- WHAT YOU SHOULD DO -
What does the bedtime thread say, word for word, in the stretch from "My daughter will" through "to sleep earlier?"?

____ DOCUMENT PASSAGE

# I got one...long time battle



## staylor1 (Sep 21, 2008)

My daughter will not go to sleep before 1 am in the morning...no matter what we do...we cannot get her to go to sleep. She will go to sleep early once a month probably. But other than that...we turn the lights off turn everything off...rub her back...everything! and she won't go to sleep. She'll fight us on it...She'll cry cause she doesn't want to sleep...Sometimes she is so tired in the mornings to got school...and there is another battle that I have to fight too. But that still won't stop her from going to sleep late. She is a chatter box, if I try reading to her, she will ask me thousands of questions...

she is 7 going on 8. Any advice on helping to get her to go to sleep earlier?


----------



## MEM (Sep 15, 2008)

I have only one question; how physically active is she during the day? Children who spend at least an hour or more outside playing generally, i say generally, sleep better. 

Maybe before or after supper plan an activity outdoors, take her to the park etc.

Good luck!


----------



## Blanca (Jul 25, 2008)

My niece, who is about 10, is aloud to stay up as late as she wants as long as she is in her room (there is no tv, computer in her room). She called me the other night at around midnight. 

My sister handles it really well, I think. I was a night owl growing up also and my mom did not handle it well. she tried to make me go to bed which only led to fights and i still didnt go to school the next day. my sister on the other hand gives her daughter choices and doesnt try and make her do anything. My niece is tired all the time. If she misses school then there are consequences (i dont know what they are). But there is no fighting or forcing someone to do something. There are choices and consequences.

________
____ DATA

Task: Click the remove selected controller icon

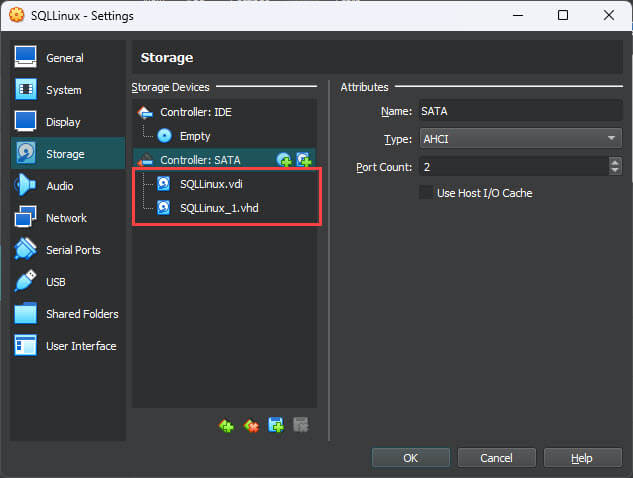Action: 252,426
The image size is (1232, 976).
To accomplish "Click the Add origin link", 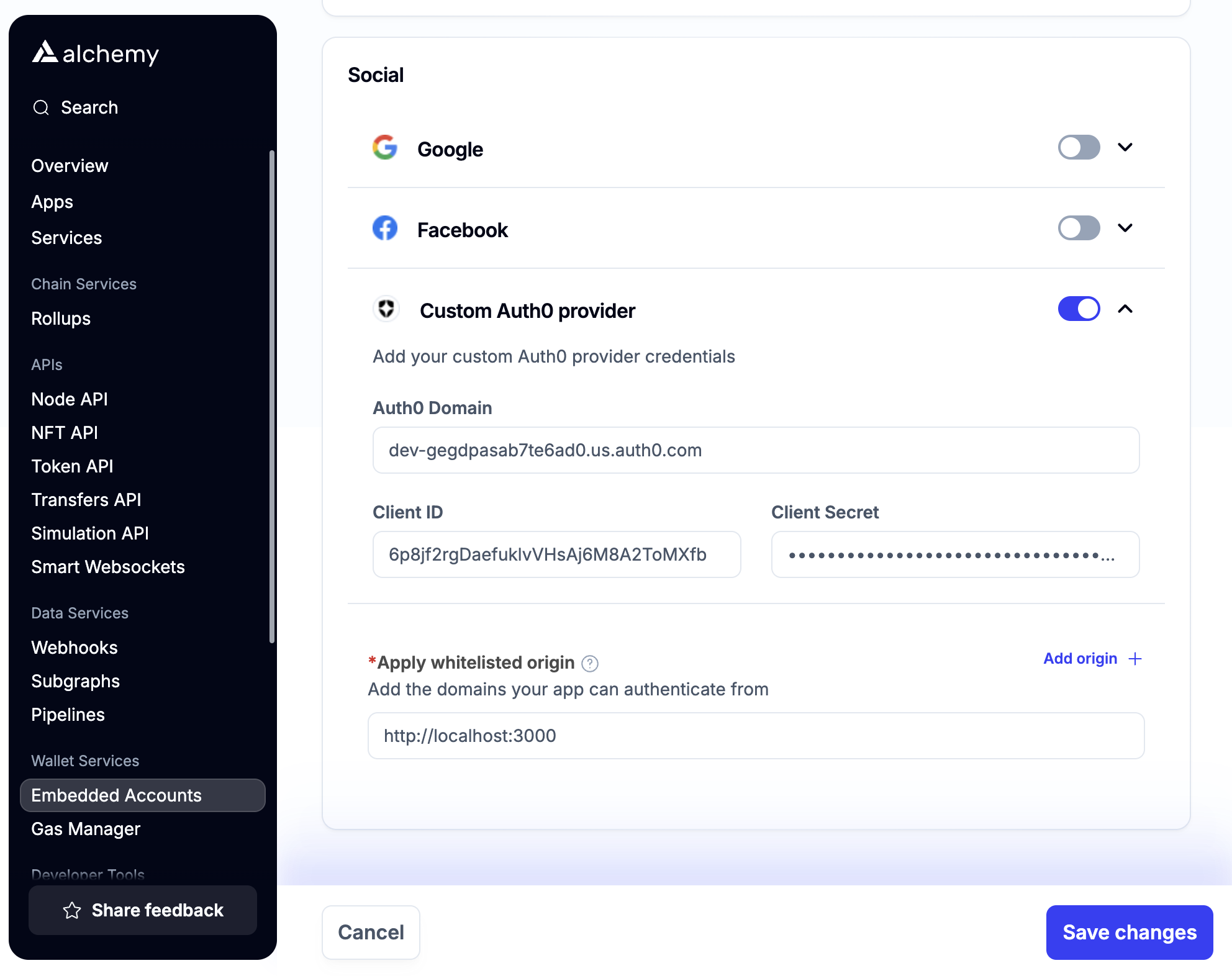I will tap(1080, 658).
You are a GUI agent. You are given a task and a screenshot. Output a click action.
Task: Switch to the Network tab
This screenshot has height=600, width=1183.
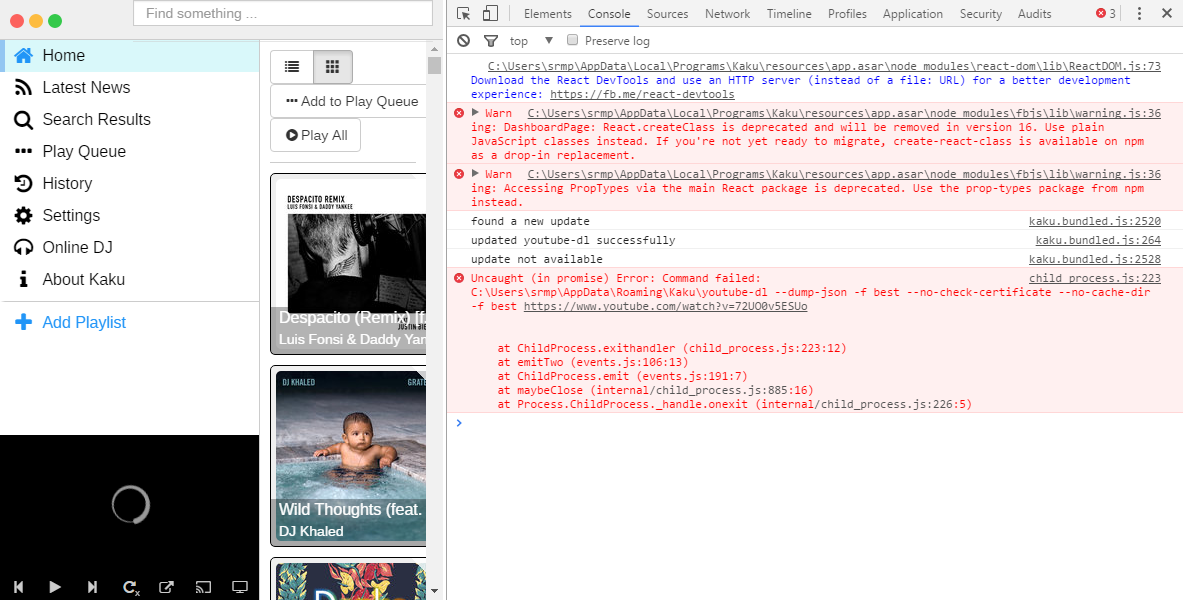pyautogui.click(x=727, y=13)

________
____ DATA

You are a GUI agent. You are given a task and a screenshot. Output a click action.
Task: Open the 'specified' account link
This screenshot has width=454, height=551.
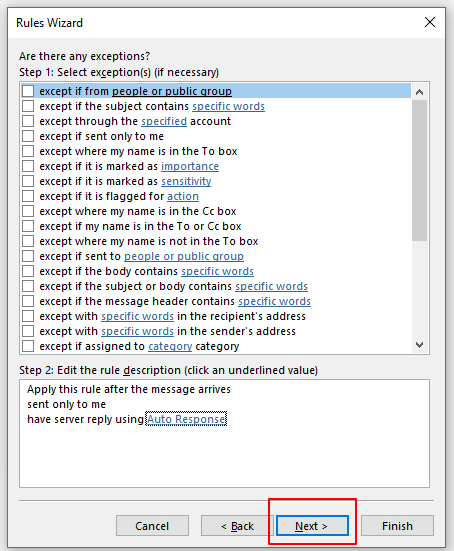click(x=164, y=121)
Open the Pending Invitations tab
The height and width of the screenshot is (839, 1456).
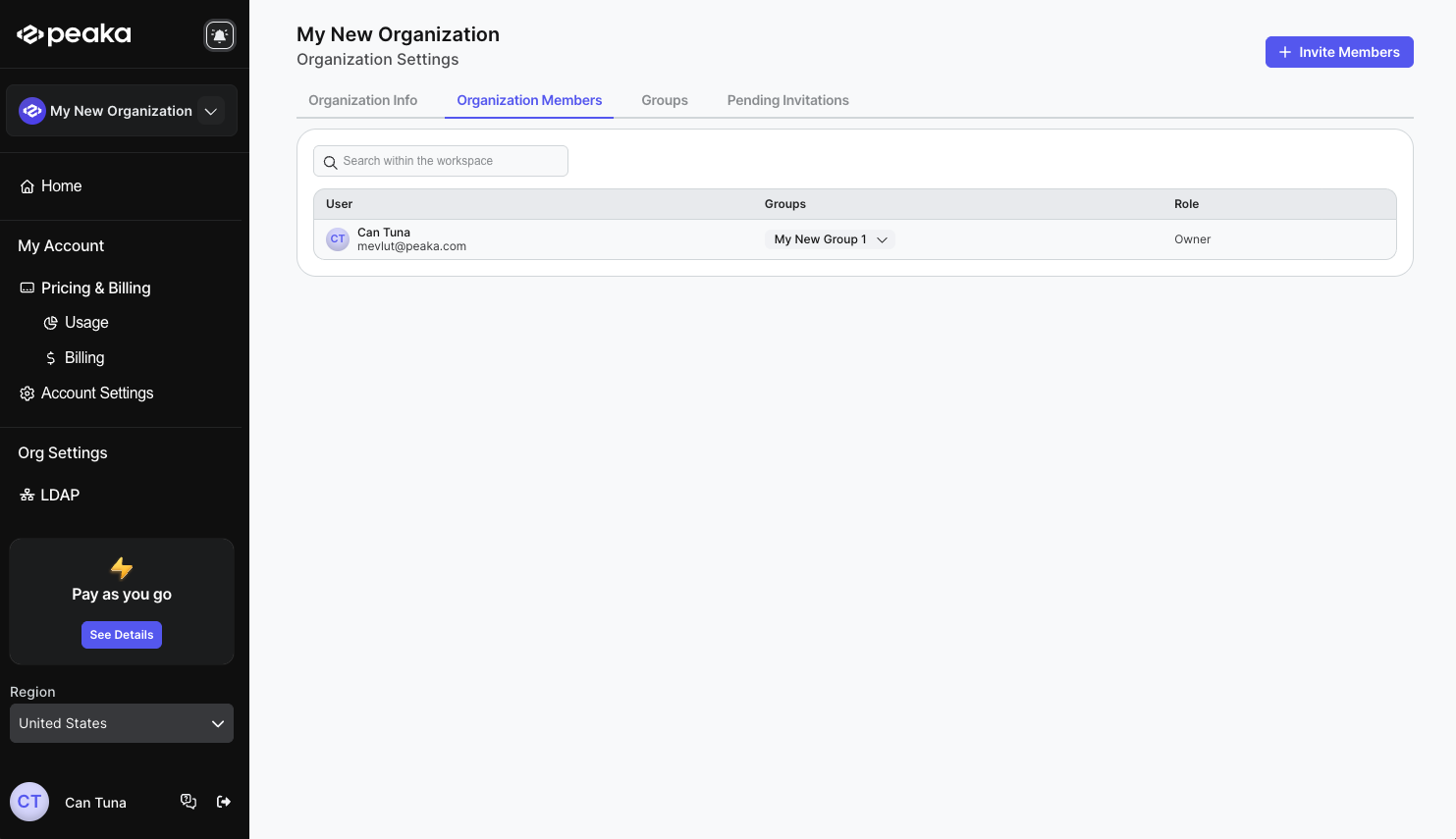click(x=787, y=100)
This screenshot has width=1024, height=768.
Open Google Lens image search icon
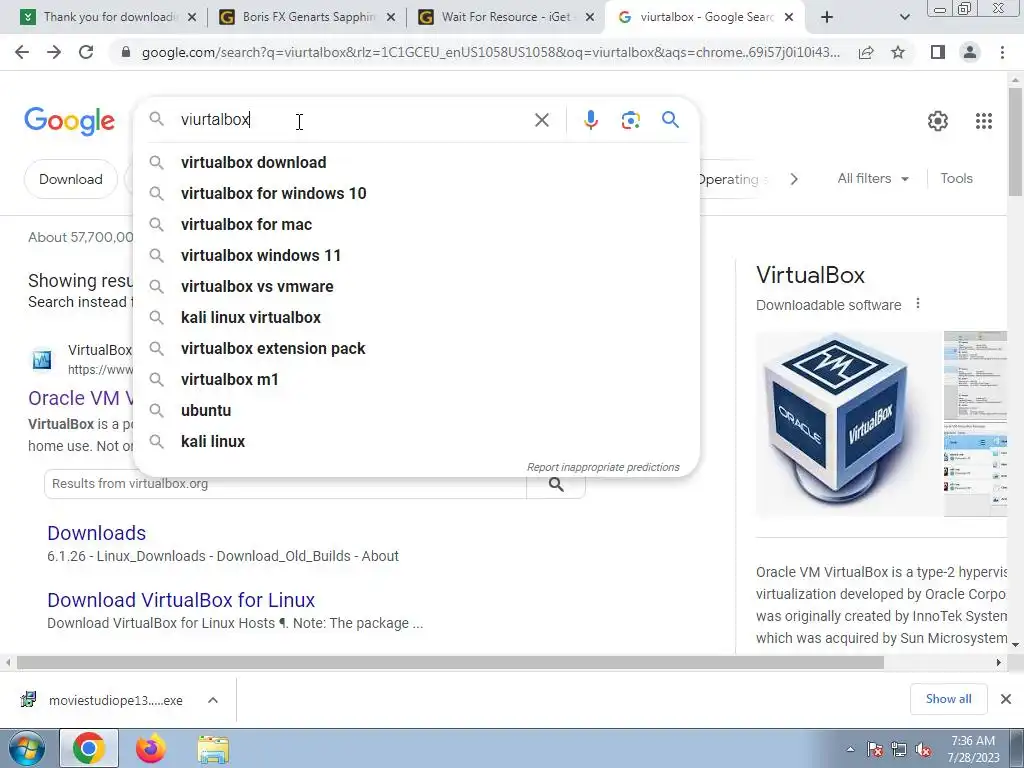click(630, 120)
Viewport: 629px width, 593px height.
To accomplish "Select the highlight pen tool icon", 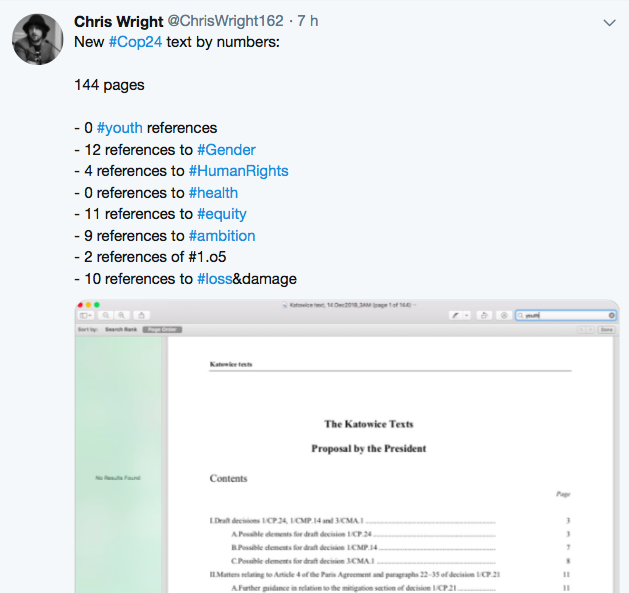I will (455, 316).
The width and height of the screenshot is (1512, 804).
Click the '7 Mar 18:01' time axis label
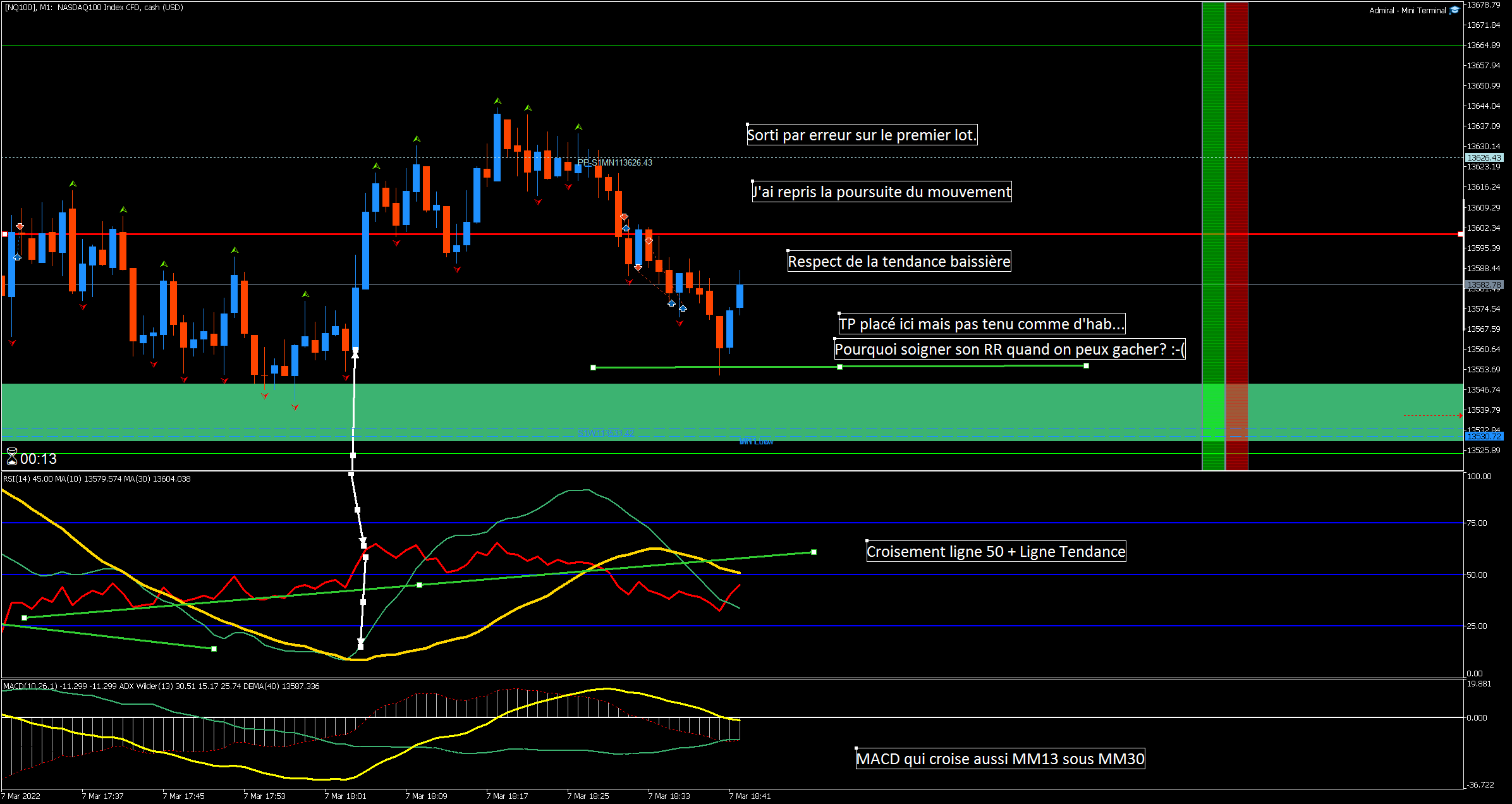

________

- ANSWER TO THIS EXERCISE -
My daughter will not go to sleep before 1 am in the morning...no matter what we do...we cannot get her to go to sleep. She will go to sleep early once a month probably. But other than that...we turn the lights off turn everything off...rub her back...everything! and she won't go to sleep. She'll fight us on it...She'll cry cause she doesn't want to sleep...Sometimes she is so tired in the mornings to got school...and there is another battle that I have to fight too. But that still won't stop her from going to sleep late. She is a chatter box, if I try reading to her, she will ask me thousands of questions...

she is 7 going on 8. Any advice on helping to get her to go to sleep earlier?